======== Data extracts
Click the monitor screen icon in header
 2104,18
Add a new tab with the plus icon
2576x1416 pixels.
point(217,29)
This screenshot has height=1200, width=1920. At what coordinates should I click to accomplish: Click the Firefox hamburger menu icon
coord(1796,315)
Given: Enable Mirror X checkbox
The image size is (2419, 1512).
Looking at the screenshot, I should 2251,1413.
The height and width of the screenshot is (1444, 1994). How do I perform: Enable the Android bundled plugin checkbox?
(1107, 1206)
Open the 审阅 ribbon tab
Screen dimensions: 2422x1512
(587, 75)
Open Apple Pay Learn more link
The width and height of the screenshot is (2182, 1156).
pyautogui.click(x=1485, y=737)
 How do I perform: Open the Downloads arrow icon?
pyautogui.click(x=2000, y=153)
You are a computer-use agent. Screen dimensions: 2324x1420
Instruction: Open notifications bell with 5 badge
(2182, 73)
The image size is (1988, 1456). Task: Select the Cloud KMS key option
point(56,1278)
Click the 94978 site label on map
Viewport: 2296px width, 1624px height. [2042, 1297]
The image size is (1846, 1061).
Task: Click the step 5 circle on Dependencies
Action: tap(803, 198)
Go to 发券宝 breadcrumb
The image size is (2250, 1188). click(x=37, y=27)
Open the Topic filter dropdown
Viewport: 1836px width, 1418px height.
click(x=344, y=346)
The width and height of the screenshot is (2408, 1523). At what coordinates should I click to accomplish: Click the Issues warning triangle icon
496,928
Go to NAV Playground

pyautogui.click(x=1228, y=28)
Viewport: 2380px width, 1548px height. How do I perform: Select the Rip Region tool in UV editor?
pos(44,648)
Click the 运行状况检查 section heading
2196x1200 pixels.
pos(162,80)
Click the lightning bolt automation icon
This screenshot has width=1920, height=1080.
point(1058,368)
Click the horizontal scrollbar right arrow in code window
================
◆ How to complete this task
What is needed is a word-for-word restatement of every line from the one with "Open the 审阅 ribbon tab" to the end of the entries above.

◆ Exercise response
Open the 审阅 ribbon tab
Screen dimensions: 2422x1512
(587, 75)
Open Apple Pay Learn more link
The width and height of the screenshot is (2182, 1156).
pyautogui.click(x=1485, y=737)
 How do I perform: Open the Downloads arrow icon?
pyautogui.click(x=2000, y=153)
You are a computer-use agent. Screen dimensions: 2324x1420
Instruction: Open notifications bell with 5 badge
(2182, 73)
The image size is (1988, 1456). Task: Select the Cloud KMS key option
point(56,1278)
Click the 94978 site label on map
Viewport: 2296px width, 1624px height. [2042, 1297]
The image size is (1846, 1061).
Task: Click the step 5 circle on Dependencies
Action: tap(803, 198)
Go to 发券宝 breadcrumb
The image size is (2250, 1188). click(x=37, y=27)
Open the Topic filter dropdown
Viewport: 1836px width, 1418px height.
click(x=344, y=346)
The width and height of the screenshot is (2408, 1523). At what coordinates should I click to accomplish: Click the Issues warning triangle icon
496,928
Go to NAV Playground

pyautogui.click(x=1228, y=28)
Viewport: 2380px width, 1548px height. How do I perform: Select the Rip Region tool in UV editor?
pos(44,648)
Click the 运行状况检查 section heading
2196x1200 pixels.
pos(162,80)
Click the lightning bolt automation icon
This screenshot has width=1920, height=1080.
point(1058,368)
Click the horizontal scrollbar right arrow in code window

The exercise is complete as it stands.